Creative Channel National Consumer Product Primary Research
We identified regional & demographic differences, overall:
East & West Coasts: have relatively weak feelings about “Made in America”
Central/Midwest (and more rural areas of East Coast): tend to feel more strongly about supporting “Made in America” products
The more pertinent question is: at what cost? And the answer is pretty clear:
The large majority of shoppers vote with their wallets. This superseded how shoppers feel about “Made in America” labels. Price is the driving factor across the board, with only a few pockets deviating from this norm.

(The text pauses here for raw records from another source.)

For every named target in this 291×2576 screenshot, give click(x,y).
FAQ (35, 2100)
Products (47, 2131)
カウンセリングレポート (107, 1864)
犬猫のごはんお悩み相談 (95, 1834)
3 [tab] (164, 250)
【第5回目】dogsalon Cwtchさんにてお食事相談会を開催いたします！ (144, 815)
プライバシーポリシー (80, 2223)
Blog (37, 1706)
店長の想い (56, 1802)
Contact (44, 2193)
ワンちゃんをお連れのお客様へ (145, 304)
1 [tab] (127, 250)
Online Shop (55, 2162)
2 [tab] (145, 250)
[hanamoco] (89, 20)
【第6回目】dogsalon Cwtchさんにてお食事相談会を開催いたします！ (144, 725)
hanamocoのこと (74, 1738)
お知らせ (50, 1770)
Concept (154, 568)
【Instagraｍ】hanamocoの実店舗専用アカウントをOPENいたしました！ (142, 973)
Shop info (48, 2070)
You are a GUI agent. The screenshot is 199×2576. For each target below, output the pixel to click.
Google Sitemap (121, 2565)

~75% of customers were not concerned about manufacturing source (some feel that it’s a “nice to have” only). Further, even those who do have a preference for “Made in America” tend not to base purchasing decisions solely on this. Instead, price & features compel buying choices.

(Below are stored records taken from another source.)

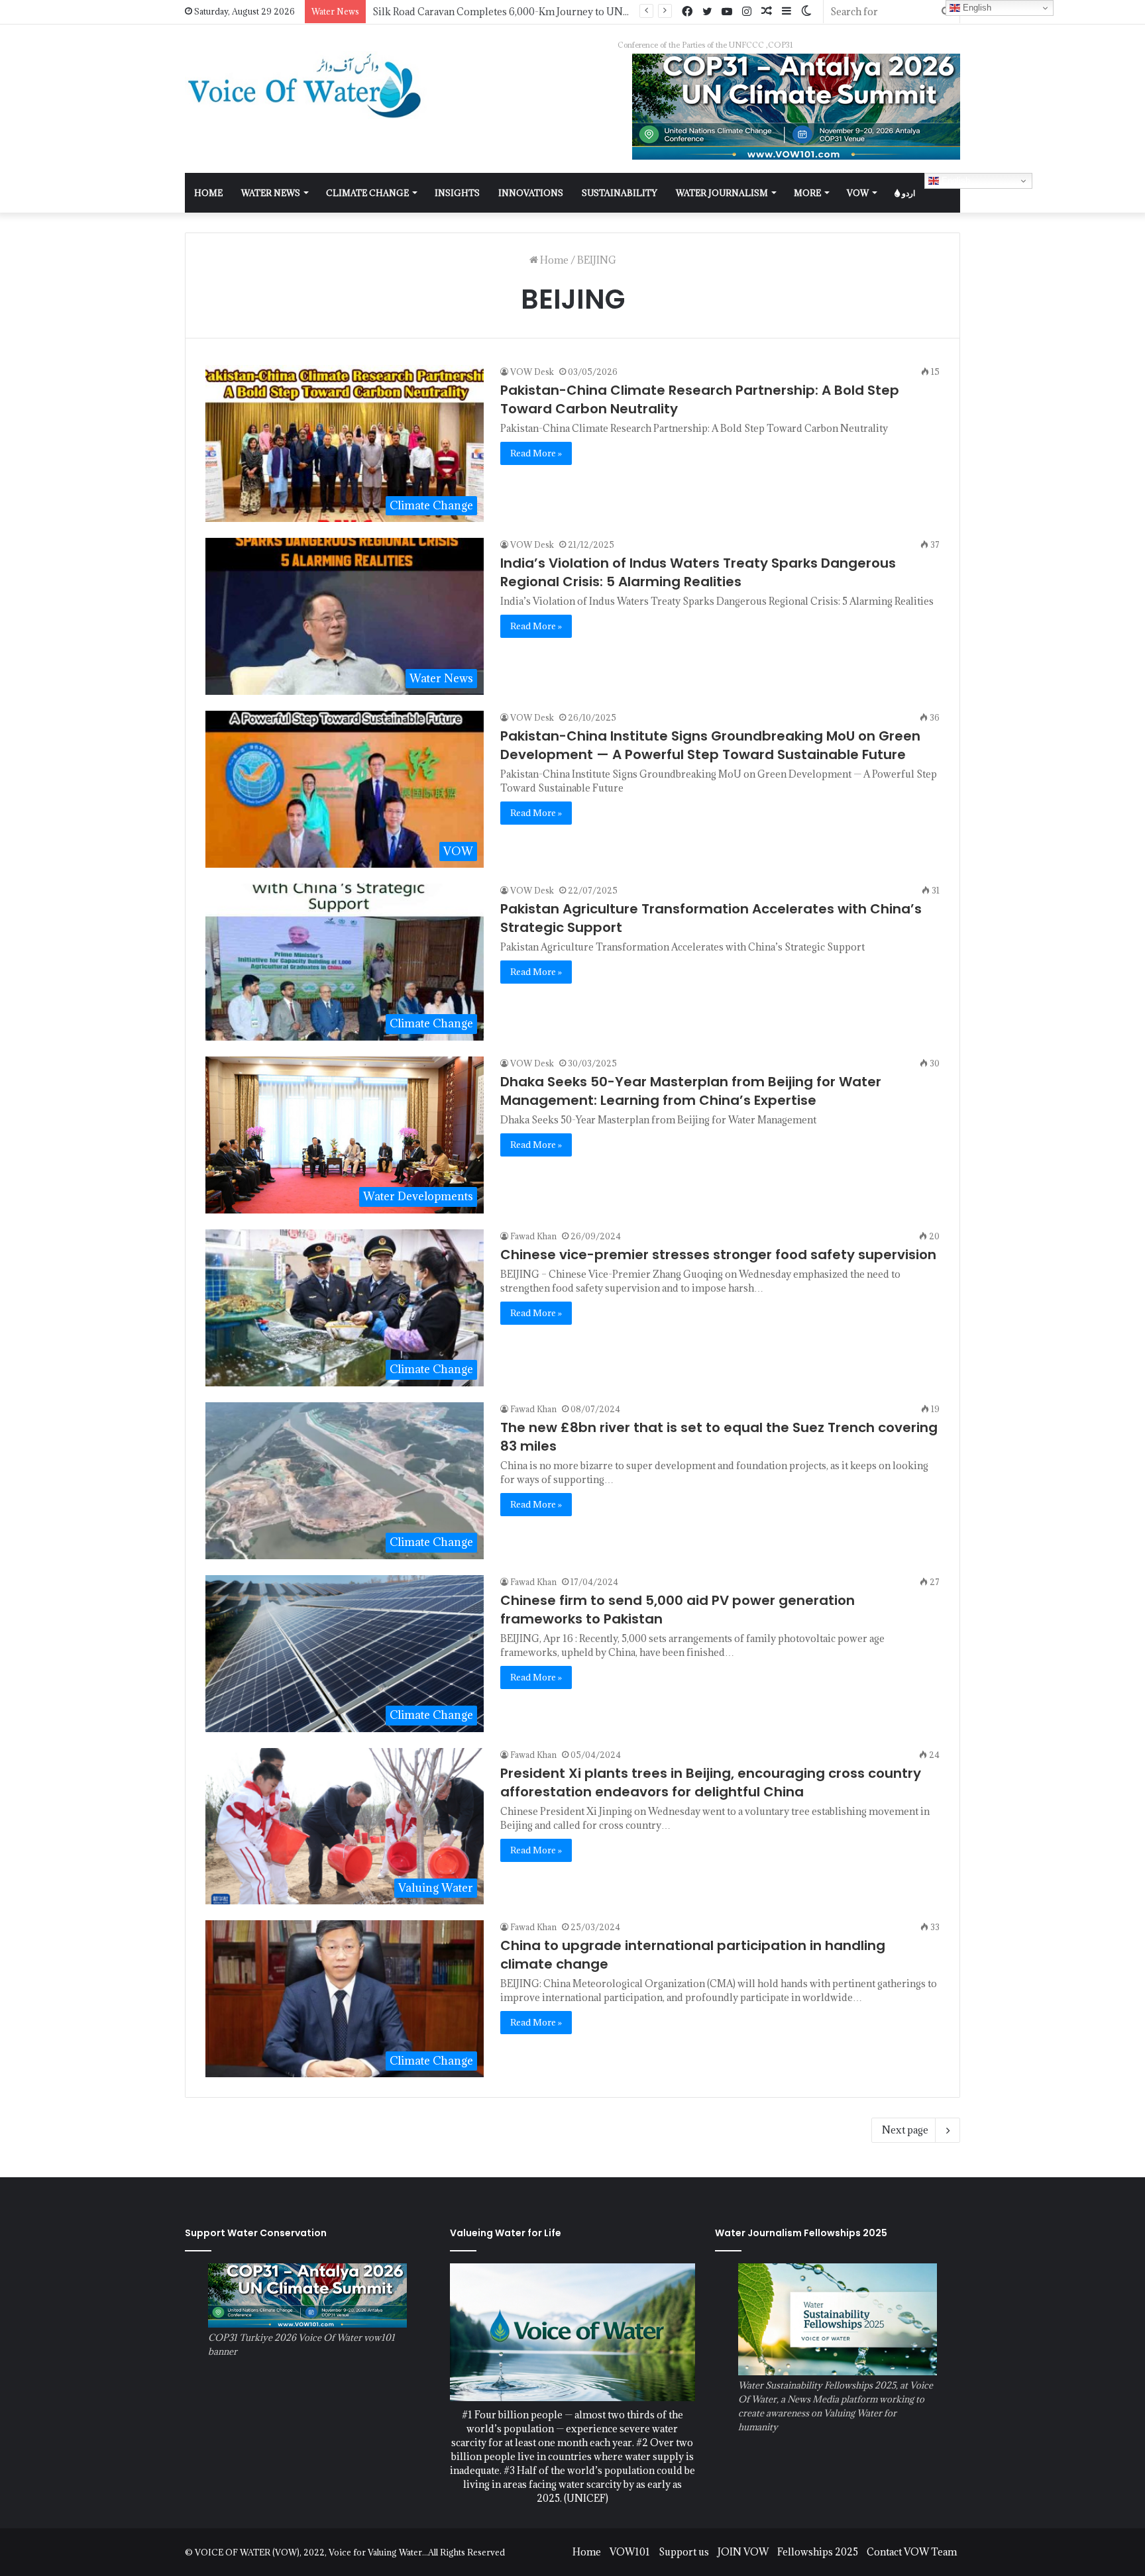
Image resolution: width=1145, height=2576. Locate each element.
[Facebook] (687, 12)
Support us (684, 2552)
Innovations (530, 192)
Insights (457, 192)
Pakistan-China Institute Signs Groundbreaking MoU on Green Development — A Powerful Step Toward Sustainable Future (710, 745)
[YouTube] (727, 12)
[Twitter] (707, 12)
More (807, 192)
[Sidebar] (786, 11)
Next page (905, 2130)
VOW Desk (532, 371)
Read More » (536, 453)
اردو (907, 192)
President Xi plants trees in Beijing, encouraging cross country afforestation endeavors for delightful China (710, 1782)
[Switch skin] (806, 11)
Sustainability (619, 192)
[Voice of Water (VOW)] (307, 85)
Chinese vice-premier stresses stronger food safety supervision (718, 1254)
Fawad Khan (533, 1236)
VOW (858, 192)
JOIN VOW (743, 2552)
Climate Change (367, 192)
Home (553, 260)
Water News (270, 192)
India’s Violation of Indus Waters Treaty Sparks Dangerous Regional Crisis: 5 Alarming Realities (698, 572)
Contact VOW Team (912, 2552)
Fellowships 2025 (817, 2552)
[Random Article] (767, 11)
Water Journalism (722, 192)
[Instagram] (747, 12)
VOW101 (630, 2552)
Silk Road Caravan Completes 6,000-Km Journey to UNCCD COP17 (525, 11)
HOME (208, 192)
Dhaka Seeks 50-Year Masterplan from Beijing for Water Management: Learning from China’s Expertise (690, 1090)
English (954, 180)
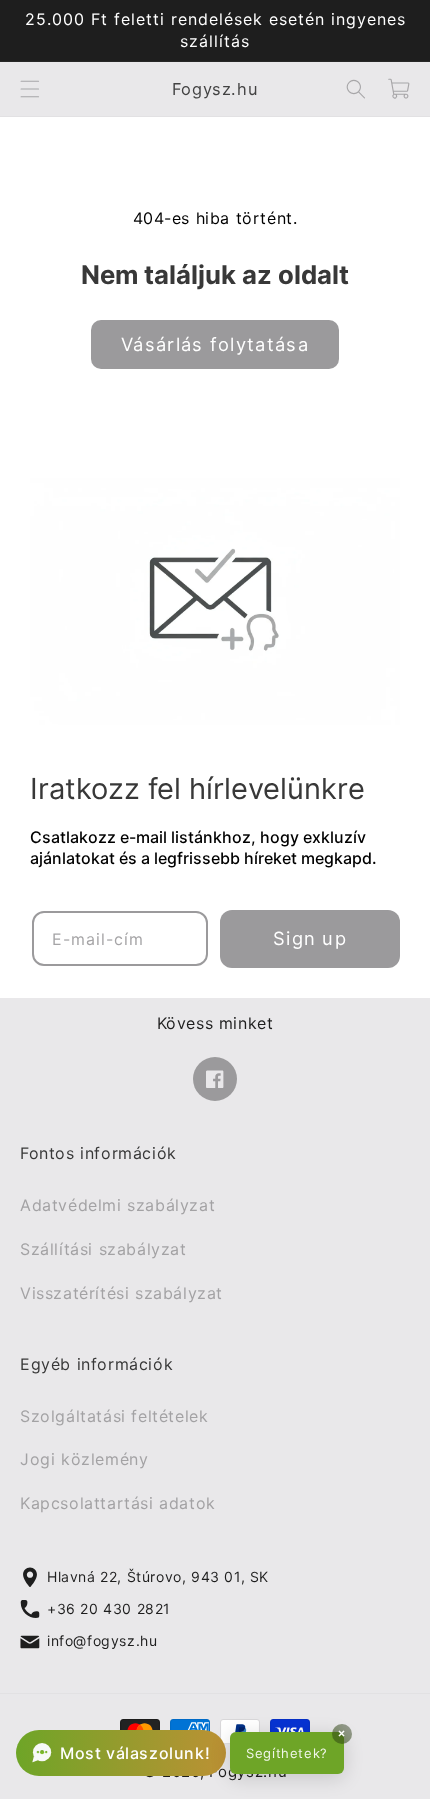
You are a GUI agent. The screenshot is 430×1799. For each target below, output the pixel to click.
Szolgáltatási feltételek (114, 1416)
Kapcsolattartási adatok (118, 1504)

Similar to above, ~80% of Retail Sales Associates are not focused on “made in America.” They are savvy enough that even “domestic” brands are often only designed and assembled in America.

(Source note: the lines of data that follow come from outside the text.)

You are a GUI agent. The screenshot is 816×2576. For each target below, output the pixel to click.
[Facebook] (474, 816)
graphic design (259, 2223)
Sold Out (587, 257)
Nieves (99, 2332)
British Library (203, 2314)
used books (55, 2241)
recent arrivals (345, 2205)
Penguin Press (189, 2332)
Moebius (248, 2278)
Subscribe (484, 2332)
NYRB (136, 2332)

However, we did find a tendency for Retail Sales Associates to ‘mirror’ customers’ mindsets in terms of selling points, including manufacturing origin. In other words, when customers volunteer their dedication to American-made, Retail Sales Associates will filter to those brands from the outset (just as they would respond to customer’s price bands and other priorities).
On the whole, customers are not concerned with manufacturing origin. This is particularly true for urban, young, more tech-savvy, and wealthier customers.
In fact, these customers are willing to spend more to get the features/style they want, and “made in America” is not part of their purchasing decisions. We have not seen new tariffs hinder purchasing.
On the other hand, older and more rural Americans prefer “Made in America” labels (particularly in the Southeast), but cost still drives purchasing decisions.
The East Coast attracts a sizable population who originally come from the Midwest (e.g. Snowbirds in Florida). These customers are more loyal to “made in America” despite being on the East Coast (i.e. their hearts and buying practices remain in the Midwest).
Those who are financially able to will spend more for American-made products
If they are not as affluent, price wins
The sentiment around “Made in America” differs from the West & East coasts
~60% of consumers feel viscerally about manufacturing origins and speak the language of “Made in America;” however, the majority of purchasing decisions are still based on price
This is more of a “hot topic” here than on the coasts. They feel that the current political context is “uniting” not “polarizing”
Consumer preference for American manufacturing is related to values-based patriotism and specifically tied to American jobs (as much of the region saw and feel manufacturing job losses over the past few generations)
Unlike many consumers (unless they have researched it specifically), Retail Sales Associates are aware that even “made in America” products are often assembled domestically using imported parts.